* DIRECTIONS
Reproduce verbatim the stretch from the start of the rows through the line containing "This screenshot has".

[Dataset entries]
--- START ---
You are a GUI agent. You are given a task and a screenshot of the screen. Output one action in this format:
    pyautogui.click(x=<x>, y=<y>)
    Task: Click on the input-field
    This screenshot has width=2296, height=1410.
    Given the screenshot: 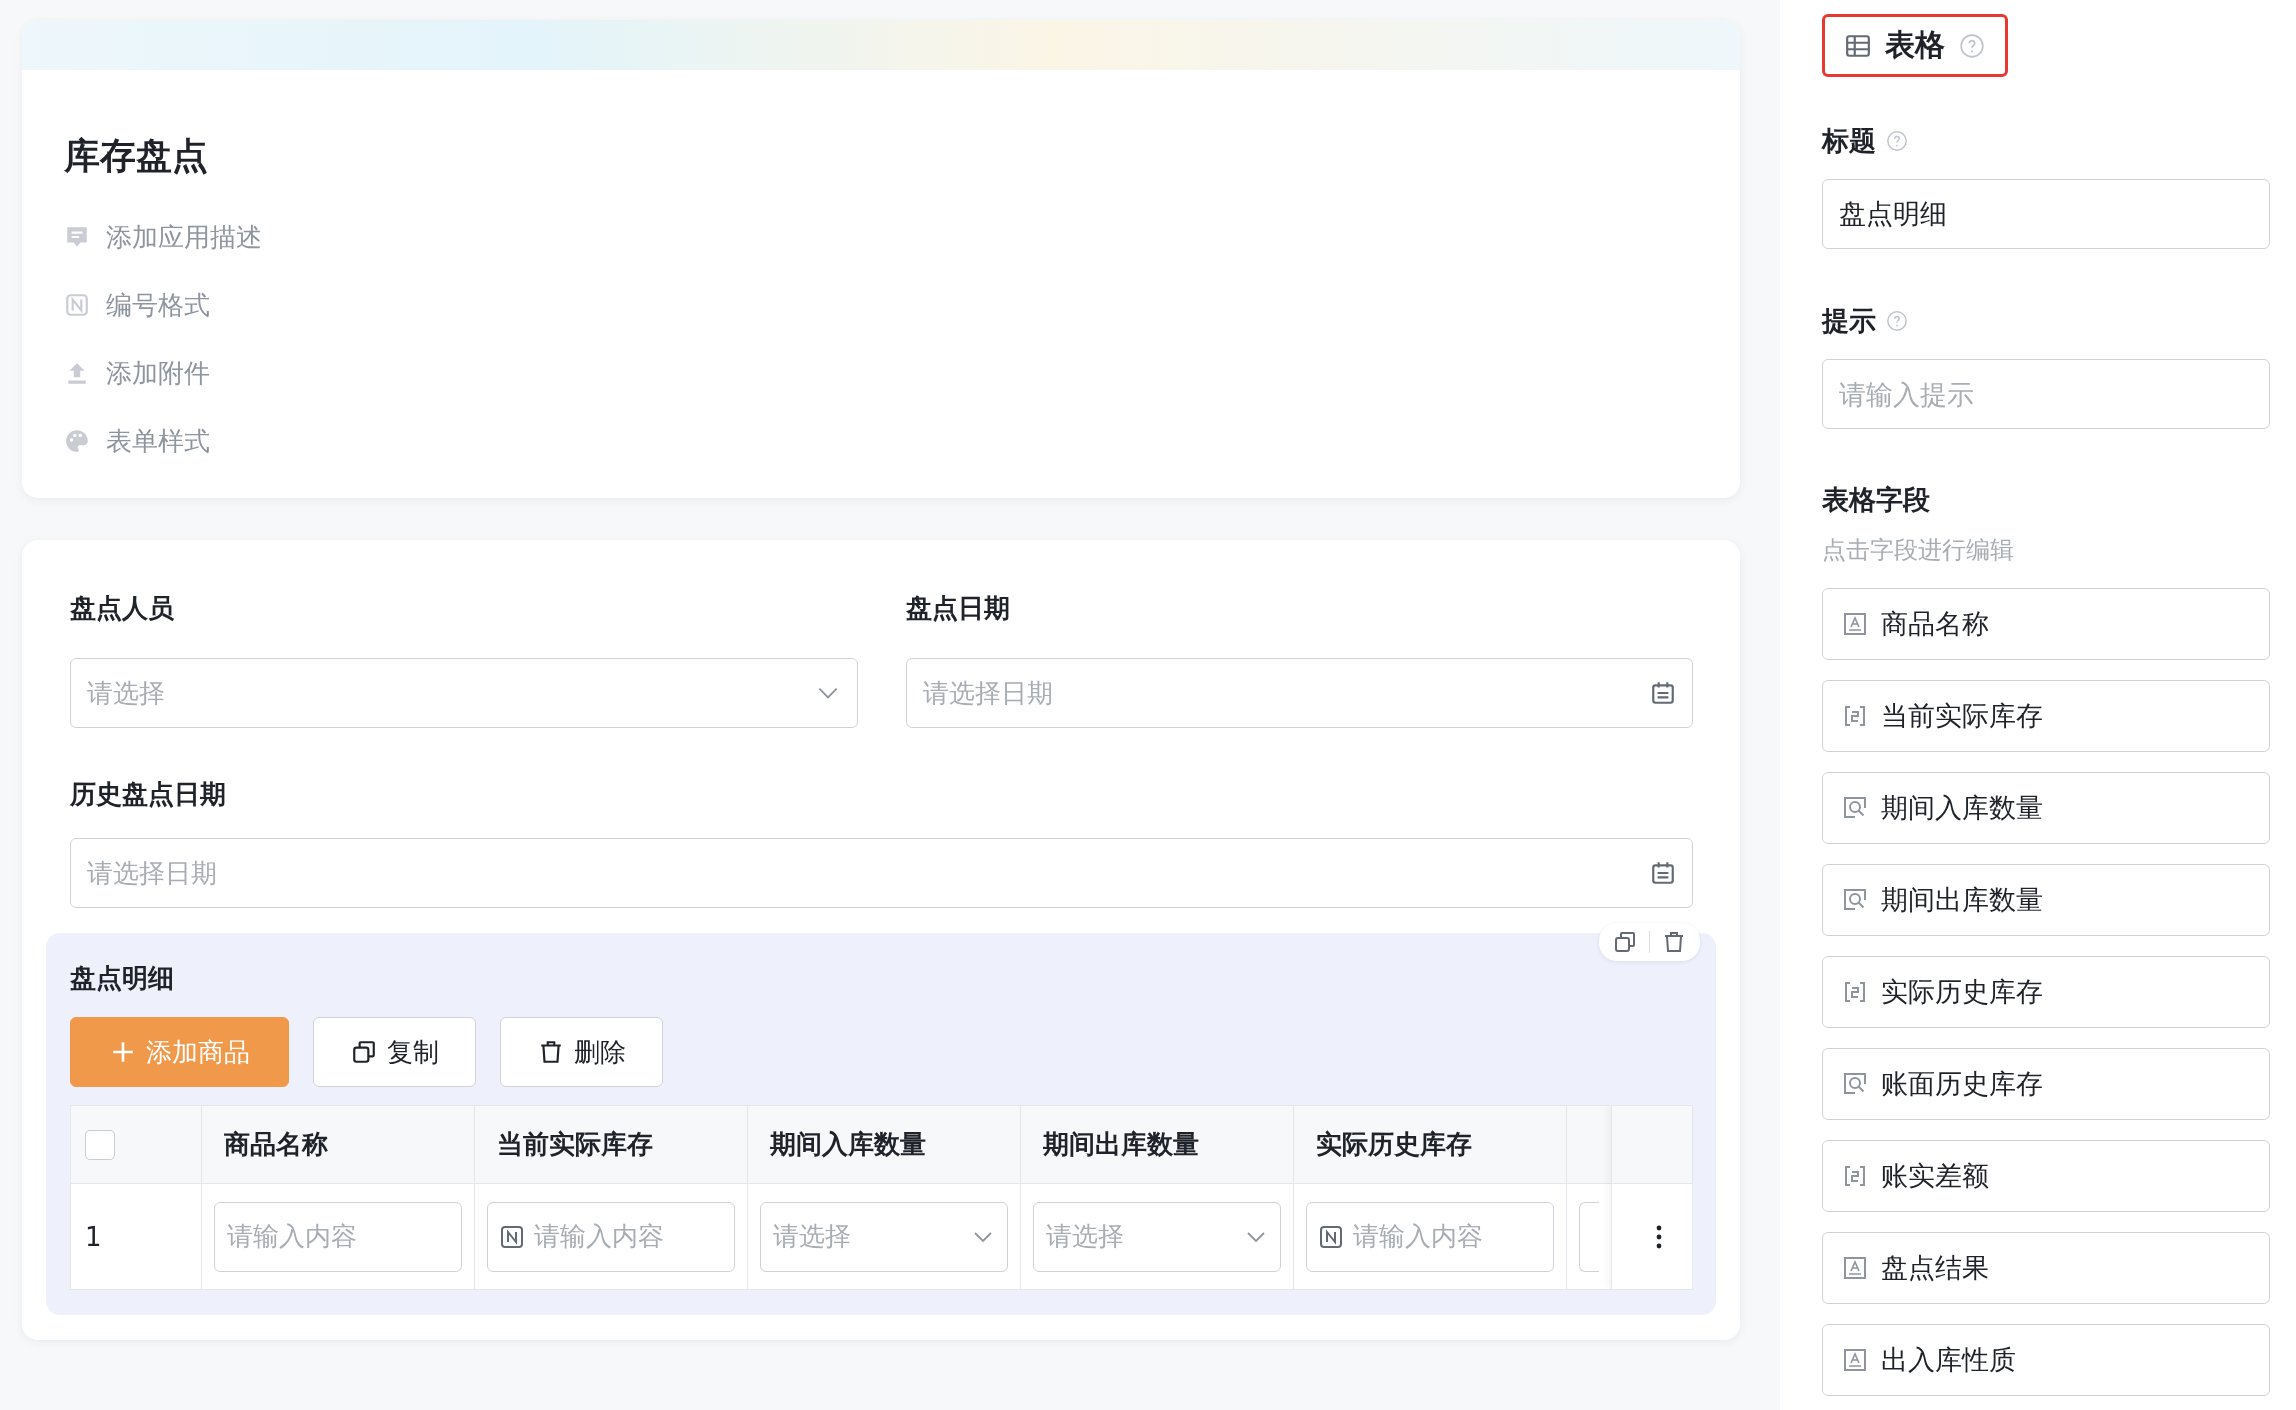 What is the action you would take?
    pyautogui.click(x=1589, y=1236)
--- END ---
* REPLY
You are a GUI agent. You are given a task and a screenshot of the screen. Output one action in this format:
    pyautogui.click(x=<x>, y=<y>)
    Task: Click on the input-field
    This screenshot has width=2296, height=1410.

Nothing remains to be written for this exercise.